▶ **ACTIVITY LIST**:
a. According to the article on North Korea and military spending below, why is the international community aghast at North Korea? Answer in one to three sentences.
b. In the article on North Korea and military spending, for how many years in a row had global military spending increased as of last year?
c. Rewrite the paragraph of the article on North Korea and military spending that begins "Last year, the financial crisis" as a short list that keeps its main facts.

▶ **PASSAGE**:
# # #
How the US is like North Korea
Much of North Korea’s population is starving, yet its government pours money into missile and nuclear programs. Such behavior seems to be the height of irrationality. But North Korea is only following the international community’s – especially America’s – example.
The international community is rightly aghast at North Korea for spending a fortune on its military when its populace is suffering. Nearly one quarter of North Korea’s population is either starving or at risk of starvation, according to a recent UN report, yet its government pours money into missile and nuclear programs. Such behavior seems to be the height of irrationality.
But North Korea is only following the international community’s – especially America’s – example.
Last year, the financial crisis continued to paralyze the world economy, the mercury in the biosphere’s thermometer inched up, and the gap between rich and poor continued to widen. And yet, global military spending increased for the 13th year in a row.
# # #
Screenshot grounding data
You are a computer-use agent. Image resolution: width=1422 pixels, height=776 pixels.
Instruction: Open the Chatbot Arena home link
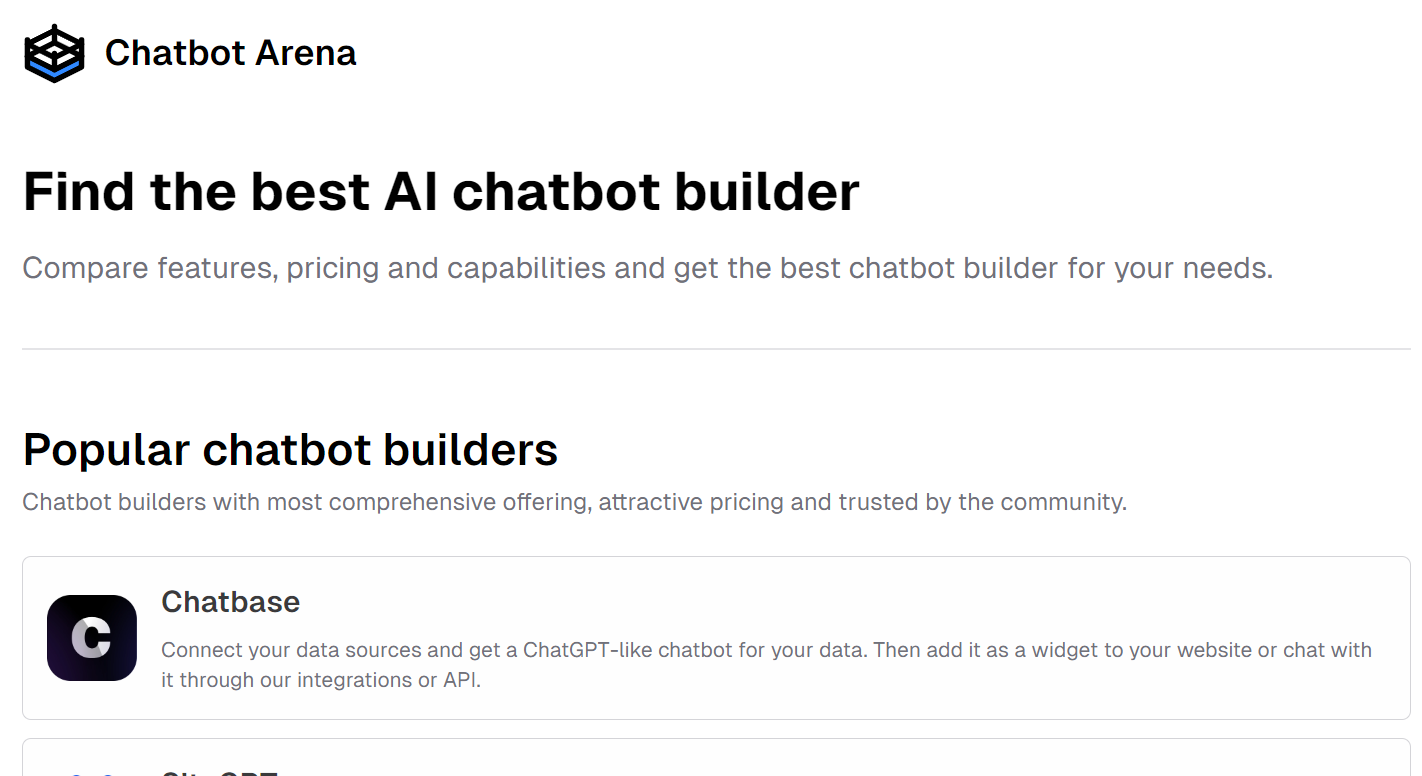[190, 52]
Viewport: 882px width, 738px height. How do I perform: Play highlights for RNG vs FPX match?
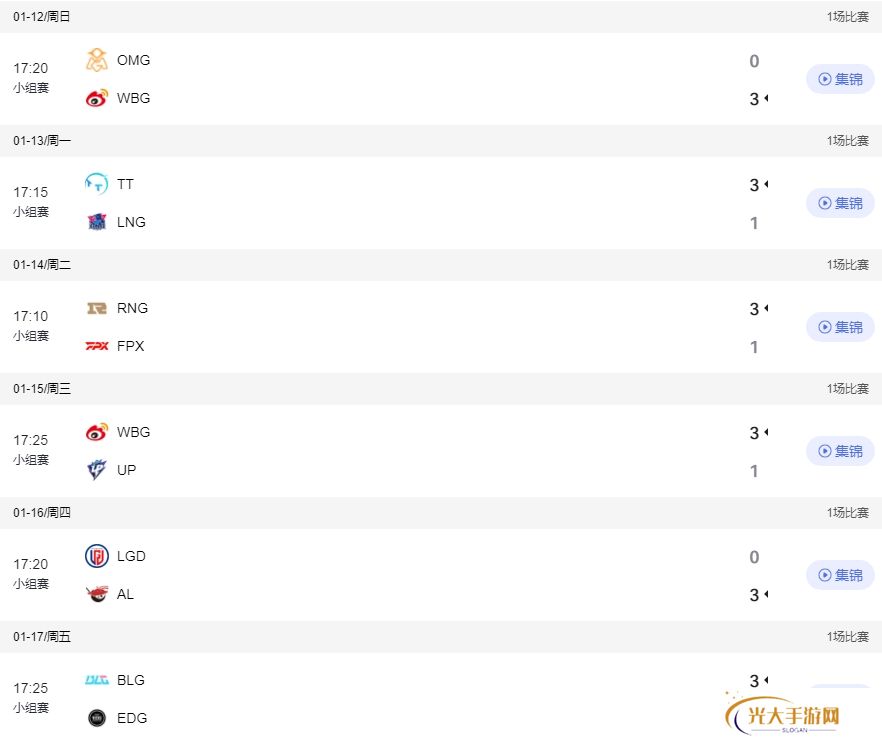point(840,327)
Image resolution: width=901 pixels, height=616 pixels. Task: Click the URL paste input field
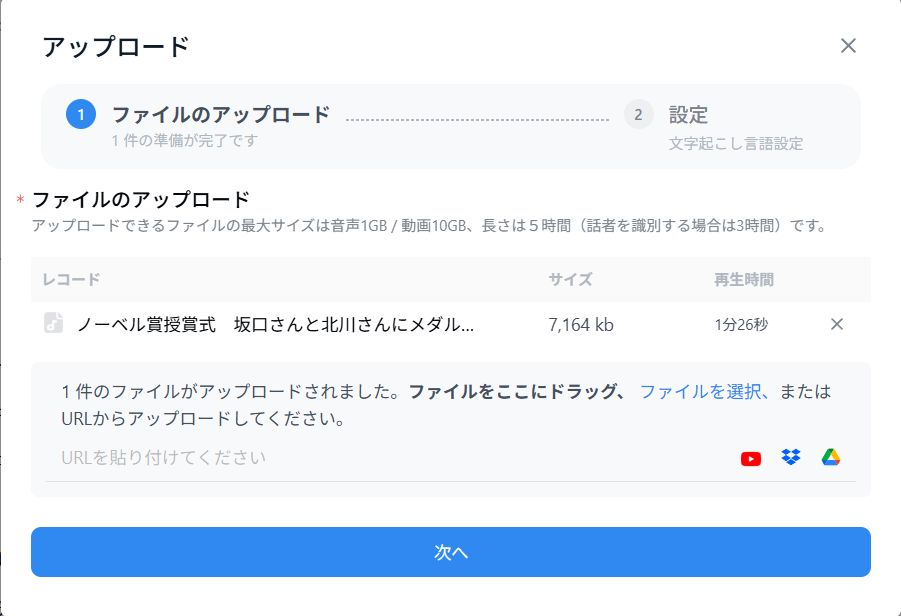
# # #
▶ **RESPONSES BY TASK**:
a. North Korea spends a fortune on its military even though its people are suffering. A recent UN report says nearly one quarter of the population is starving or at risk of starvation, yet the government keeps putting money into missile and nuclear programs.

b. For 13 years in a row.

c.
Last year:
- The financial crisis kept paralyzing the world economy.
- The biosphere's temperature inched up.
- The gap between rich and poor kept widening.
- Global military spending still rose, for the 13th year in a row.